Trauma alters alveolar effector cell apoptosis.

BACKGROUND: The lung's immune response to trauma is biphasic with an initial proinflammatory and a subsequent anti-inflammatory cytokine response that alters cell function. Apoptosis, programmed cell death, is regulated by cytokines, and alteration of this important cellular function has been associated with end-organ dysfunction. We hypothesize that the lung's immune response to trauma alters alveolar inflammatory cell apoptosis and may contribute to posttrauma pulmonary dysfunction.
METHODS: Bronchoalveolar lavage specimens were obtained from trauma patients with an injury severity score of 16 or more compared with patients who underwent elective surgery. Interleukin (IL)-8 and IL-10 were measured in the supernatant. Apoptosis and HLA-DR expression were measured in the cellular content, and Pao(2)/Fio(2) ratios were calculated as a measure of pulmonary function.
RESULTS: After trauma, the alveolar inflammatory cell population was composed primarily of neutrophils. Apoptosis was suppressed initially after injury but increased to control levels by 72 hours after injury in parallel to alveolar concentrations of IL-10. Levels of IL-8 remained elevated, and HLA-DR expression remained suppressed throughout the study period. Pao(2)/Fio(2) ratios demonstrated pulmonary dysfunction by 72 hours.

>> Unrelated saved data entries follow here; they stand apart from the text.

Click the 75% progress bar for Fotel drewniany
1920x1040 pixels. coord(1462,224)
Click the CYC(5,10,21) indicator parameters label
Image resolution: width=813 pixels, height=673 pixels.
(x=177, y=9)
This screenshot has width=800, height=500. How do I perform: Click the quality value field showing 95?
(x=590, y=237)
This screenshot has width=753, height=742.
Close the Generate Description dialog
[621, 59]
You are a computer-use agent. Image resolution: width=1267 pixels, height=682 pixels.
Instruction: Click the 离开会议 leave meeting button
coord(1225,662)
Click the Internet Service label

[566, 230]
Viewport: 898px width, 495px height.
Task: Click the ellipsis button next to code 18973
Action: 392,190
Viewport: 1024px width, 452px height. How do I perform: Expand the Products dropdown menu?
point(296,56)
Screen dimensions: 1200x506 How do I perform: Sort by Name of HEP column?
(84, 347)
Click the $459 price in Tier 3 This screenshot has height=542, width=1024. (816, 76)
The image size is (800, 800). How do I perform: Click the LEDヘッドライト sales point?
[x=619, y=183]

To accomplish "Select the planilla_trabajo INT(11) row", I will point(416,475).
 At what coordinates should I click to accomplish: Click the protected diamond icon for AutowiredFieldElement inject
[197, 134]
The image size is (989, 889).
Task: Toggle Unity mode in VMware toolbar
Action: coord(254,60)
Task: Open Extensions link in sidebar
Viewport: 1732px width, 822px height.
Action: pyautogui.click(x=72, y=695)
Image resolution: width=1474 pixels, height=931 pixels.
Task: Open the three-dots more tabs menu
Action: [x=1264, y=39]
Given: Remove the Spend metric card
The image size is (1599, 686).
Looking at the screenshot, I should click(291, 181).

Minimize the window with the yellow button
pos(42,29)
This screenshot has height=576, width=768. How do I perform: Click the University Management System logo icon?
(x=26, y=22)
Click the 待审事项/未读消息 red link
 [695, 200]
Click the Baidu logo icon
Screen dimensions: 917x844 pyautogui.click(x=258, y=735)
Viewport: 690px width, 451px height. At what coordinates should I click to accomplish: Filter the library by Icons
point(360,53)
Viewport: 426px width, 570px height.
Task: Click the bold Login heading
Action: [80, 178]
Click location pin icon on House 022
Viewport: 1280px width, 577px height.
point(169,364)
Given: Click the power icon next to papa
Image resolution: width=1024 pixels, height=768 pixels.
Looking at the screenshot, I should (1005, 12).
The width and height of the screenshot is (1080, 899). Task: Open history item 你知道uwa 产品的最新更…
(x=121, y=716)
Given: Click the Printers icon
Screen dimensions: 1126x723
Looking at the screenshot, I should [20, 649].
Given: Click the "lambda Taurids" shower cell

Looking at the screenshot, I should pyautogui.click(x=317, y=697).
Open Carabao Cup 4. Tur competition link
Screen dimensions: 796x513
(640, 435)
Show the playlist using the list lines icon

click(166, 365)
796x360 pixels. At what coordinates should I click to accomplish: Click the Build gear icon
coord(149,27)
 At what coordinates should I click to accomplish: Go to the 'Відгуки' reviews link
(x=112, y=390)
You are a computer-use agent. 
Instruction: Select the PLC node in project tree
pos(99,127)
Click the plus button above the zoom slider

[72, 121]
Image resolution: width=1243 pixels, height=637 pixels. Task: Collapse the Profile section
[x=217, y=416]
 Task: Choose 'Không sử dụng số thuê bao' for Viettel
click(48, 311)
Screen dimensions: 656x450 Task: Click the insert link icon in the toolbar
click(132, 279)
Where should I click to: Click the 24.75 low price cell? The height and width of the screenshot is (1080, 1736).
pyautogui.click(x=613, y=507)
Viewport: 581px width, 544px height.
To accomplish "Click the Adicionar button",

CONCLUSION: The lung's biphasic cytokine response to injury significantly alters both alveolar inflammatory cell apoptosis and HLA-DR expression. The alteration of alveolar inflammatory cell apoptosis may be dependent on the local production of IL-10. A reduction in apoptosis immediately preceded the onset of clinically significant pulmonary dysfunction.